Sous l’alias "LexTER", le quadragénaire évoluait dans ces sphères hybrides, à la frontière du crime organisé et de la cybercriminalité. Il aurait aussi été associé au collectif de hackers KillNet, selon les autorités de sécurité d'un pays européen. Depuis sa base de Krasnodar, il aurait supervisé la planification logistique d’attaques en Pologne, en Lituanie, au Royaume-Uni et en Allemagne. Selon des services de sécurité de deux pays occidentaux, il orchestrerait la livraison de détonateurs et de matériel explosif dans des consignes de gares, récupérés ensuite par des recrues, parfois à leur insu.

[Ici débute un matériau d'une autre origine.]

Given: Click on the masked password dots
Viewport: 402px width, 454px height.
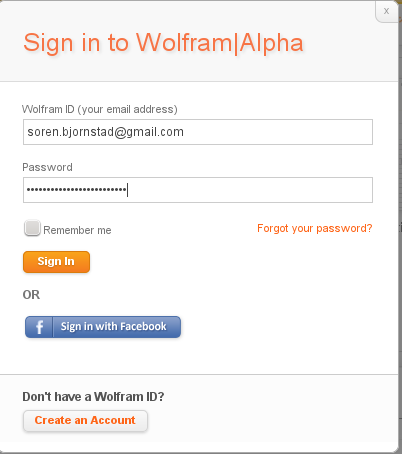Looking at the screenshot, I should [77, 190].
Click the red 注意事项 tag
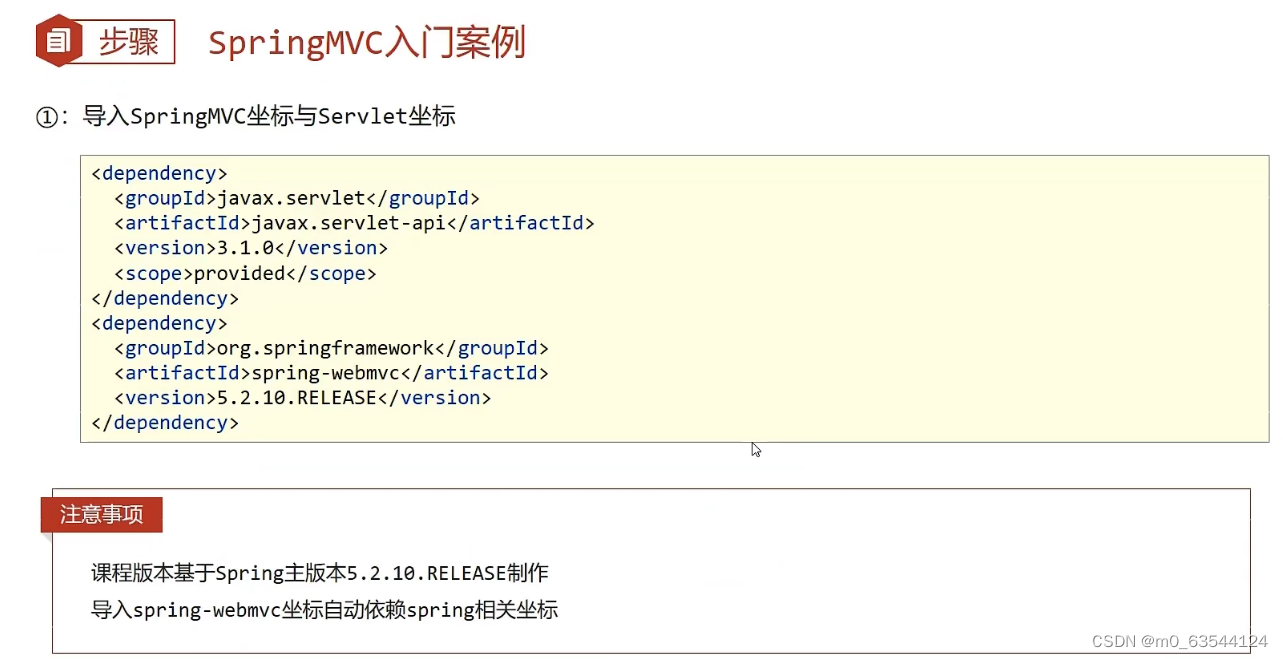 coord(101,515)
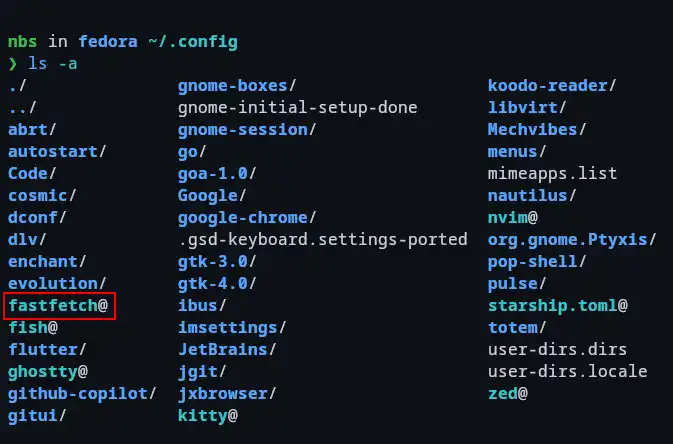This screenshot has width=673, height=444.
Task: Select the nvim@ symlink entry
Action: coord(513,217)
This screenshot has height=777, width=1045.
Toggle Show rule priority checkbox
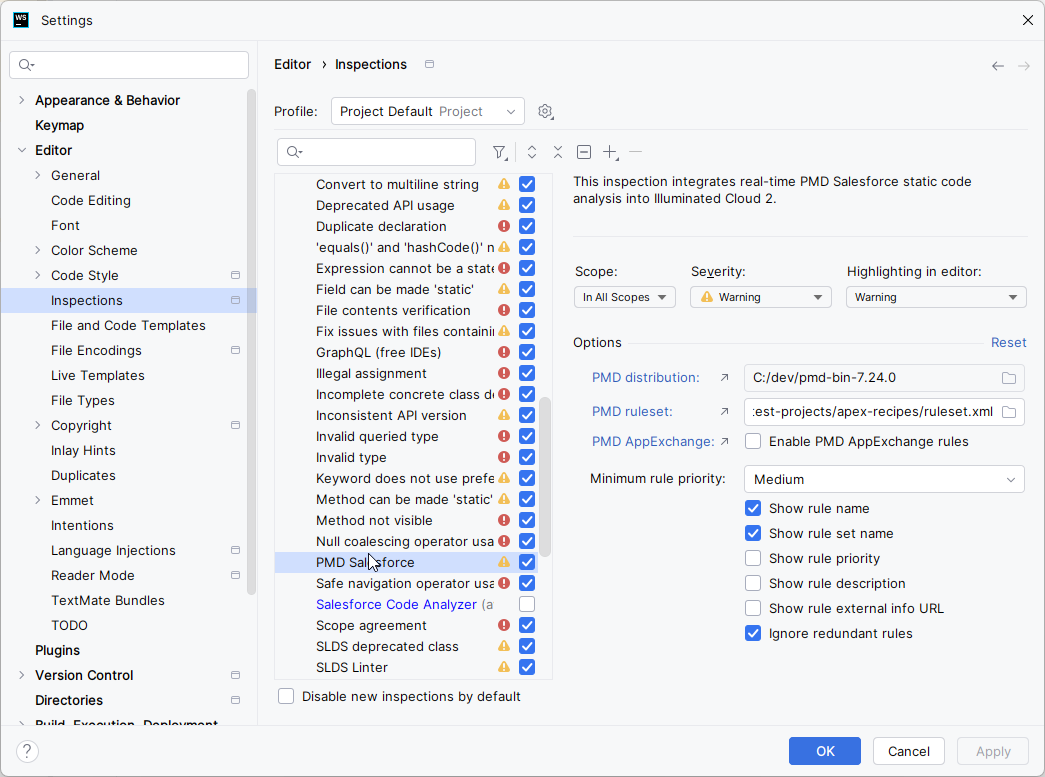[753, 558]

Incendie en Pologne, IKEA en Lituanie...

Le 8 mai 2024, l’adolescent ukrainien Daniil Bardadim dépose un engin incendiaire équipé d’un minuteur dans le rayon literie d’un magasin IKEA à Vilnius. L’explosion se produit dans la nuit, aux premières heures du 9 mai — date où est célébrée à Moscou la victoire de 1945 — un choix que l’accusation estime délibéré. Au même moment, un autre groupe présenté comme lié à Aleksei Kolosovsky provoque un incendie près de Varsovie, qui détruit plus d’un millier de commerces. Le Premier ministre polonais, Donald Tusk, affirme alors que les services russes en sont "avec certitude" responsables.

Pourquoi miser sur de tels profils ? Depuis l’invasion de l’Ukraine, plus de 750 diplomates russes ont été expulsés d’Europe, "dont la grande majorité sont des espions", d'après le directeur du MI5, Ken McCallum, cité par le New York Times. Privés d’une partie de leurs relais officiels, les services russes doivent adapter leurs méthodes. Dans ce contexte, le recours à des intermédiaires issus du milieu criminel — dotés de contacts en Europe et capables d’y circuler sans éveiller les soupçons — apparaît comme une solution pragmatique.

En 2021, l'ex-chauffeur de taxi aurait été brièvement détenu par les autorités russes, une période durant laquelle des services de sécurité estiment qu’il a pu être recruté, toujours selon le New York Times. Des signes de difficultés financières auraient également été observés. Il aurait parfois avancé ses propres fonds pour certaines opérations, cherchant ensuite à se rémunérer sur les budgets alloués. Une chose est sûre : le cas de cet ex-chauffeur de taxi illustre que le sabotage ne relève plus uniquement d'unités militaires professionnelles.